### Jobs
• a. Reproduce word for word the stretch of the Voice Activity Projection page from "Transformer" through "One Second Window.".
• b. According to the Voice Activity Projection page, across how many projection-window states does the predictor network produce its probability distribution?

### Text provided
** begin **
Voice Activity Projection, VAP

A general, incremental and predictive model of conversational dynamics. The model process the voice activity and audio waveform of spoken dialog and outputs a probability distribution over projection-windows (discrete states) that represents speaker activity over the next 2 seconds. The main purpose is to use it as a turn-taking model for spoken dialog systems.

Papers

VAP Model
VAP Model
VAP stereo Model
VAP Stereo Model
SL Question
SIGDial22
Filler
ICPhS23
TTS
Interspeech23
Turn End
Turn End
BC Prediction
BC Prediction

Model

Voice Activity Projection (VAP)

"VAP is a general, incremental, and predictive model of conversational dynamics. It's akin to a 'Language Model' that outputs a probability distribution over projection-windows in a dialog."

Model Description

The VAP model integrates an encoder that processes raw audio waveforms and the prevailing VA data to generate latent frame frequency representations. These are then supplied to the predictor network. Acting as a causal sequence network, the predictor processes the context up to the current frame, resulting in a probability distribution across 256 projection-window states.

Main Strengths

  • General
    • No annotations
    • No feature extraction
    • No speaker normalization
  • Incremental
    • Train, evaluate, and utilize across entire dialogs
  • Predictive
    • Predict upcoming activity
    • Allocate extra processing time for speech
model image

Transformer

CPC

Demo

Demo Image

Projection Window

"The calibration of conversational timing and the capacity for projecting when others are going to stop speaking are crucial elements of the conversational machine."

N.J.Enfield's book How we Talk. Chapter 4, The One Second Window.
** end **
### Data section
** begin **
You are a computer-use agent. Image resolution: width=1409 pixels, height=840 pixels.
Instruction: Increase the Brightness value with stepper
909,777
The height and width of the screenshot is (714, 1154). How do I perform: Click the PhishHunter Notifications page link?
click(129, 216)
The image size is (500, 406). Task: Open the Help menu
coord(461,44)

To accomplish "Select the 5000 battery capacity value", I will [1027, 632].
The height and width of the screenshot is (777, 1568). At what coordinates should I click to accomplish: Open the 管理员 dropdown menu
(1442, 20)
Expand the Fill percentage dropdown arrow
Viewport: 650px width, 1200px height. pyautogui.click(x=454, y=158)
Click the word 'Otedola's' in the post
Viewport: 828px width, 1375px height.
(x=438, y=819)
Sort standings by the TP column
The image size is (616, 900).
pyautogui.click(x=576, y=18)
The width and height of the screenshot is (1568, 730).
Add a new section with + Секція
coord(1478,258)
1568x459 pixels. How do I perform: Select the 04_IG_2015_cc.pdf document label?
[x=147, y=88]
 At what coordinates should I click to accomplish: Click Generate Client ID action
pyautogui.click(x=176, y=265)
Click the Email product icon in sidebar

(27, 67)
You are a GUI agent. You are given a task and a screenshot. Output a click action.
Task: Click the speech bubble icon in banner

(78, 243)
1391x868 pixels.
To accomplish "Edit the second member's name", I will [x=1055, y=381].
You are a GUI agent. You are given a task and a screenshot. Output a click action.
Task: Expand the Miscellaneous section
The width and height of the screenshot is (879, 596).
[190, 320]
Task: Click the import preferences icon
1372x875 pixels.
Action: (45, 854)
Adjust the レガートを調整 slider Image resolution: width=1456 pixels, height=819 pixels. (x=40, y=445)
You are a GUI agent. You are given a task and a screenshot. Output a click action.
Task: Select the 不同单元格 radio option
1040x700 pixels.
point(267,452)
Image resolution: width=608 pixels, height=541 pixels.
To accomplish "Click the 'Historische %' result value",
** end **
### Results
• a.
Transformer

CPC

Demo

Demo Image

Projection Window

"The calibration of conversational timing and the capacity for projecting when others are going to stop speaking are crucial elements of the conversational machine."

N.J.Enfield's book How we Talk. Chapter 4, The One Second Window.

• b. 256 projection-window states.